Lan Ha Bay & Cat Ba island
We had a tour booked to explore the Lan-Ha bay, a less touristy version of the famous Ha Long bay. Same views of the limestone formations in the sea but with much less tourists. That went (almost) as planned, we saw the floating fishing villages, our tour guide then told us that he came from one of these fishing villages and that, unfortunately, people who live there are very poor and have no money and the education in Vietnam is paid and if you could afford the education you still have to find a way to get on the mainland every day to go to school. That was very sad. It was also quite dirty around the beaches, full of litter, we had a tour with a kayak around the rocks and to a nice, remote beach, but the beach was very dirty. We went swimming and it was just pristine view and everything, but at the very shallow part of the water there were corals or some sort of very sharp rocks and me and one of the ladies there both got cut on our feet and legs, it wasn’t exactly the experience we expected. We were supposed to sail on a board for a few days around different part of the bay, however our boat’s engine had some sort of problems, so instead, we used it as a stationary hotel basically and just slept there. There were several young boys taking care of us and cooking for us and we ate all together on the boat, the food was really, really great, not only tasty, but also presented very well and they really put a lot of effort, but ofc there was always this one tourist who complained about everything and tried to light the fire in everyone about how we weren’t moving with the board when we should’ve. But we did move, every day they came with another boat, we hopped on it and went to explore.

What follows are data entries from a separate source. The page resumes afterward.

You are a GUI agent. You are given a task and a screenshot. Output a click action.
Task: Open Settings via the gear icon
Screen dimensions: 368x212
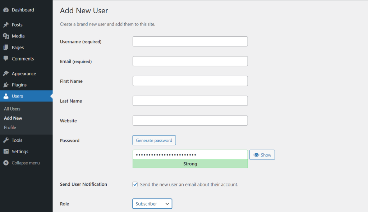point(6,151)
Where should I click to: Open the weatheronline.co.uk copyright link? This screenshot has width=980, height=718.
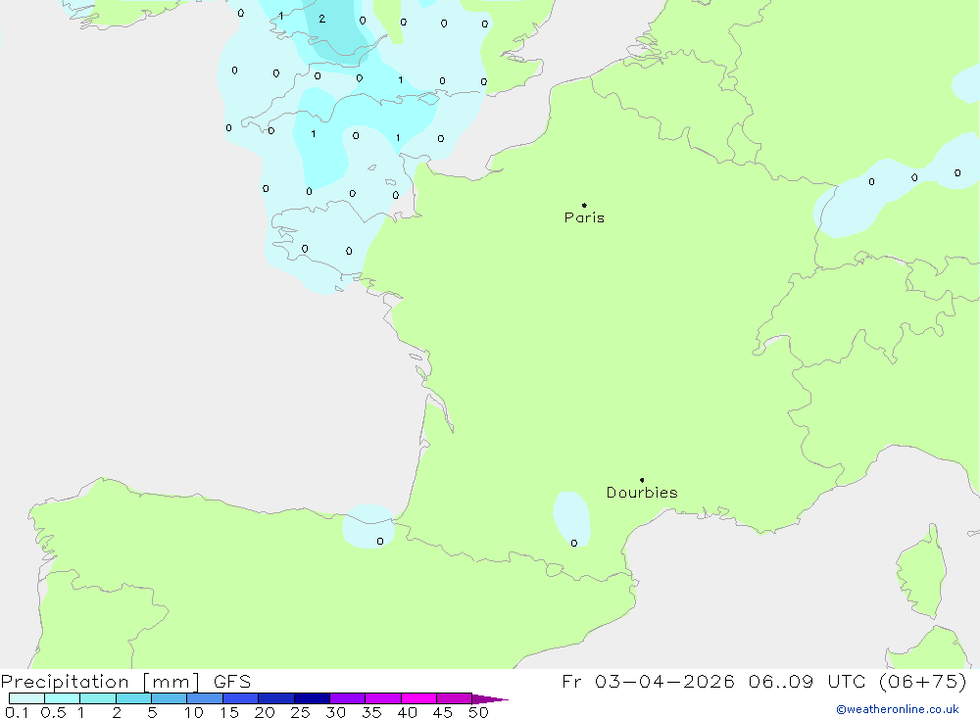(897, 709)
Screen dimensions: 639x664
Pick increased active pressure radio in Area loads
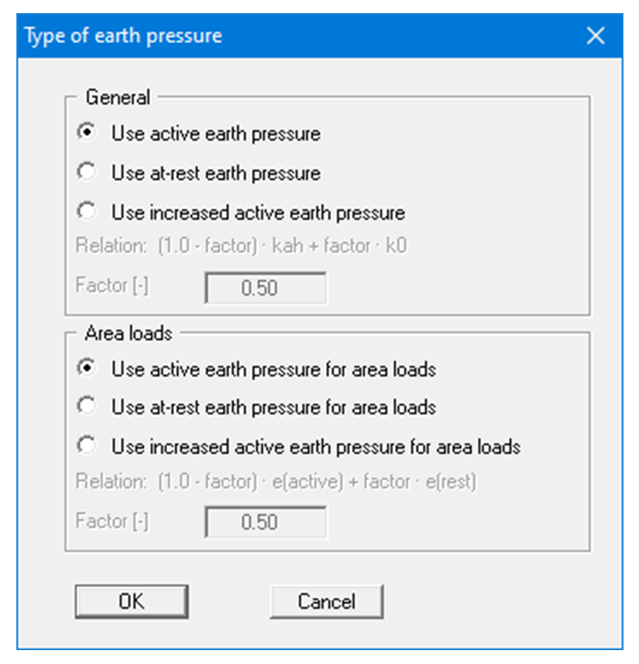click(x=85, y=447)
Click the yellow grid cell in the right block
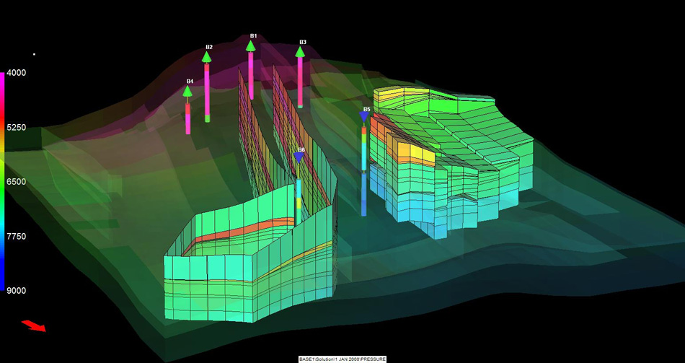 coord(414,152)
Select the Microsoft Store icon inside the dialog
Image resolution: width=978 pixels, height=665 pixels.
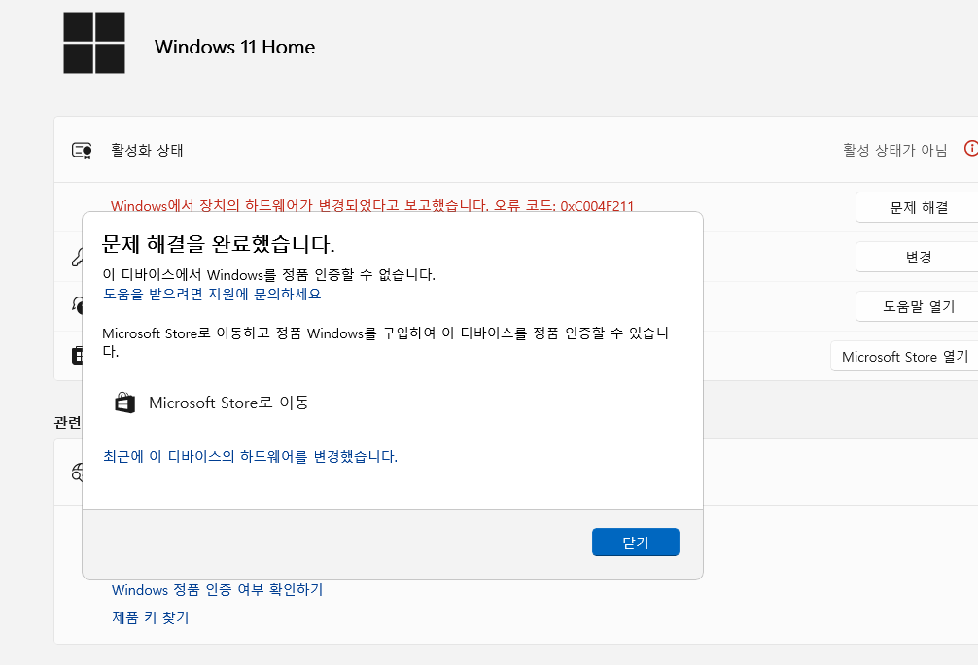[124, 402]
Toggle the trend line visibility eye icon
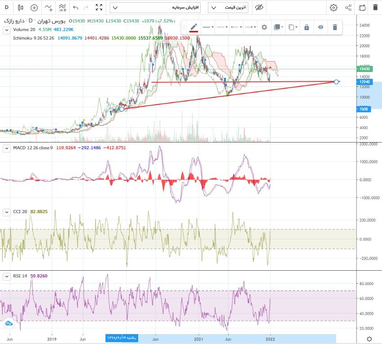The image size is (382, 344). coord(320,27)
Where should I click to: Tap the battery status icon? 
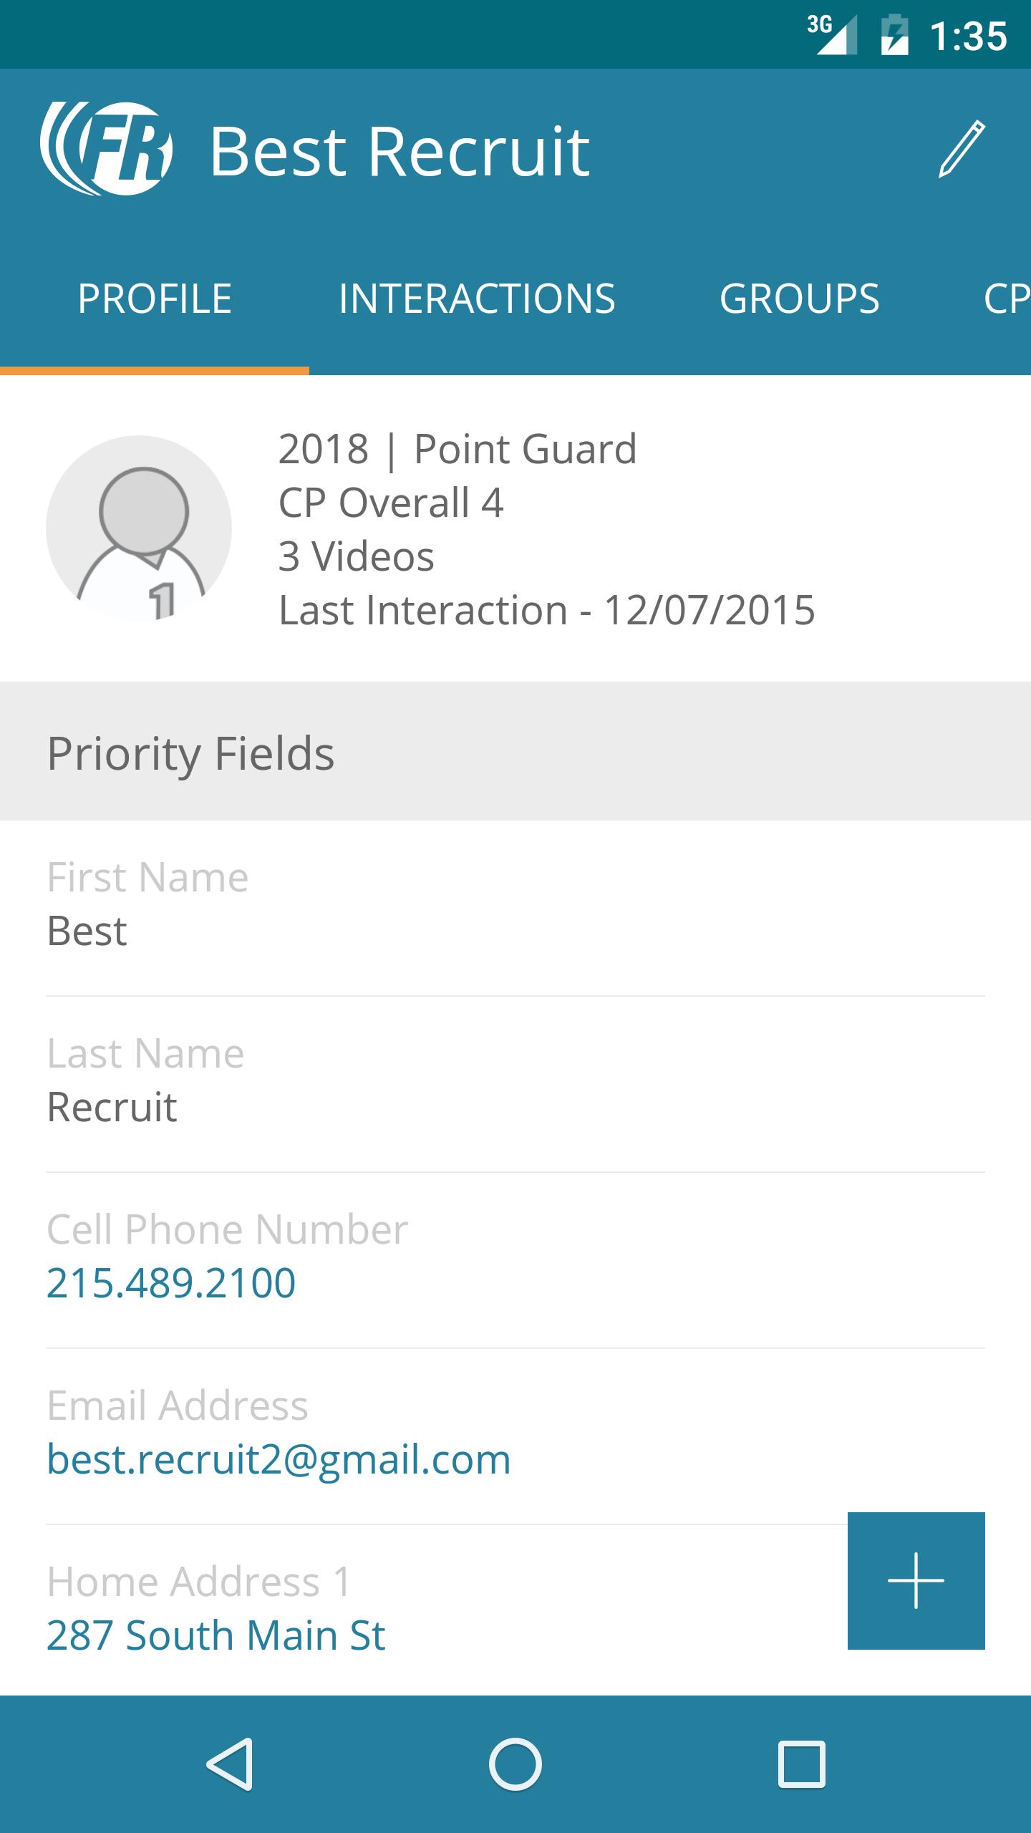pyautogui.click(x=894, y=35)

Yes, it wasn’t amazing that we didn’t get to wake up at a different location every day and see the sunset over different scenery, but it was ok. Our cabin was suuuuper hot but nothing we could’ve done, unfortunately. But we, or at least I, did have a lot of fun. We even managed to go and jump from the board with one of the girls and swam in the sea right next to the boat at sunset. This was really amazing, so refreshing and so beautiful, one of the strongest memories for me from the bay. The guys on the boat showed us how they catch squid, well.. luckily for me they didn’t manage to catch any when they tried to show us, but they did explain how they catch the squid – they throw the bait and shine a torch directly at the water, this attracts the squid and it’s supposed to catch on the bait which looks like a little shrimp. A few funny facts from our tour guide: He told us about their “Happy Water” which is rice wine, but they “put many things inside, sometimes a snake, sometimes a woman” 😀 hahaahahah well we did see the Happy Water in many places and it was indeed with snakes and all sorts of other creatures inside, including a scorpion and other non-distinguishable things.. I didn’t try it. Anyway, Ha Long Bay’s area is around 1553 km2, on Cat Ba there is the endemic, critically endangered, Cat Ba langur monkey, looks like the black monkey we saw in Indonesia, but has blond (ok, yellow..) hair on top of the head. (we didn’t see them, unfortunately). So how did Ha Ling bay came to existence? Fiest off, “Long” means “dragon”, “Ha” is “descending”, so Ha Long translates to “Descending dragon”. The legend goes that back in the days when Vietnam fought a lot with Chinese people, Vietnam was very weak and couldn’t defeat the Chinese army. According to ancient legends, Vietnamese people were descendants of dragons themselves, so when they couldn’t defeat the Chinese, they called upon the Mother dragon to send her children to help them win the invasion. When they came down, they did defeat the enemy and giant emeralds appeared and scattered along the bay. These emeralds were the teeth of the dragons and they were spread in order to deter any future attacks in the area. And that’s how the 1969 islands of limestone came to be.